Viscosity increase rate = [(viscosity after storage) − (viscosity immediately after production)] ÷ (viscosity immediately after production)

(Comparative Example 2) For comparison, a urethane one-part moisture curable composition produced in the same manner as in Example 2 except that Comparative Example No 2 just heat-treated was left in a cool and dark place for 14 days ( Comparative product No 3) was also evaluated for viscosity stability.

As is apparent from the results in Table 3, compared to the case where the conventional calcium carbonate just dried by heating is used as the filler, the one using the hygroscopic calcium carbonate according to the present invention has good viscosity stability, It was confirmed that even when used after long-term storage, it is difficult to adversely affect the viscosity stability of the moisture-curable composition to be blended.

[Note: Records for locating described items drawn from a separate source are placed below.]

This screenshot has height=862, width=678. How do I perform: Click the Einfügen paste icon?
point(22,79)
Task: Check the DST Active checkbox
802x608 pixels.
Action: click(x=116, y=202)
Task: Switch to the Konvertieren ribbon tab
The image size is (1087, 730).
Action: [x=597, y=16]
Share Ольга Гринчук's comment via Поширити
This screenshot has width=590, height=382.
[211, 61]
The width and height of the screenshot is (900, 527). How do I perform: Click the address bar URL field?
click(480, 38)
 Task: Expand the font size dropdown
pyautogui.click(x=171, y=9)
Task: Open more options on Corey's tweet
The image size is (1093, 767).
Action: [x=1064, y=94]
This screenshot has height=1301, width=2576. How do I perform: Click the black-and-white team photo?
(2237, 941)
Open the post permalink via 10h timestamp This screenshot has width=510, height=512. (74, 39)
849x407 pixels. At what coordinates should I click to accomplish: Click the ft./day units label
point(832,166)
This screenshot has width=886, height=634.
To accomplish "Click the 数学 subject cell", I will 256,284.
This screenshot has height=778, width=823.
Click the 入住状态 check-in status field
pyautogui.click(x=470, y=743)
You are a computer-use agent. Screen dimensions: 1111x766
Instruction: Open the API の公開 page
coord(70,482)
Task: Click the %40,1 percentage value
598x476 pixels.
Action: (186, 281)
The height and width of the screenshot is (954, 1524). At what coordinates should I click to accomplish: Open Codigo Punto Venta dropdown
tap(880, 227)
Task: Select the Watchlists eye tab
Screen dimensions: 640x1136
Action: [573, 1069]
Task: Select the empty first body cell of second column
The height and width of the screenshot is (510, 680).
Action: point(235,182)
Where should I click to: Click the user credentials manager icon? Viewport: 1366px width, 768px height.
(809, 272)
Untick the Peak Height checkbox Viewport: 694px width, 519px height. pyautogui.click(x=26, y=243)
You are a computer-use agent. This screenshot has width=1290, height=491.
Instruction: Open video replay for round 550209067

The hygroscopic resistant inorganic mineral powder of the present invention is not limited to fillers for industrial products such as adhesives, sealing agents, coating agents, and paints, but can be widely used in the fields of cosmetics, medicines, foods and the like.

Claims (5)

A moisture-absorbing inorganic mineral powder characterized in that 0.1 to 3.0% by weight of a glycol is mixed with dried inorganic mineral powder having an average particle size of 30 μm or less to impart moisture absorption resistance to the surface. As an inorganic mineral powder, any one of calcium carbonate, talc, kaolin clay, silica, magnesium hydroxide, calcium hydroxide, aluminum hydroxide, zeolite, mica, alumina, barium sulfate, titanium, bentonite, dolomite, barite, and fluorite The moisture-absorbing inorganic mineral powder according to claim 1, wherein seeds or two or more kinds are used. The hygroscopic inorganic mineral powder according to claim 1, wherein the glycol is one or more of ethylene glycol, diethylene glycol, and triethylene glycol. Hygroscopic inorganic mineral powder in which 0.1 to 3.0% by weight of glycols are mixed with dried inorganic mineral powder having an average particle size of 30 μm or less to provide hygroscopic resistance to the surface is mixed with the resin. A moisture curable resin composition characterized by the above. In the state where the inorganic mineral powder having an average particle size of 30 μm or less is stirred with a mixer and the inorganic mineral powder is heated and dried by the stirring heat generated at this time, 0.1 to 3.0 wt% of glycols are added, Further, a surface treatment method for moisture-absorbing inorganic mineral powder, characterized by imparting moisture resistance to the surface by stirring with a mixer.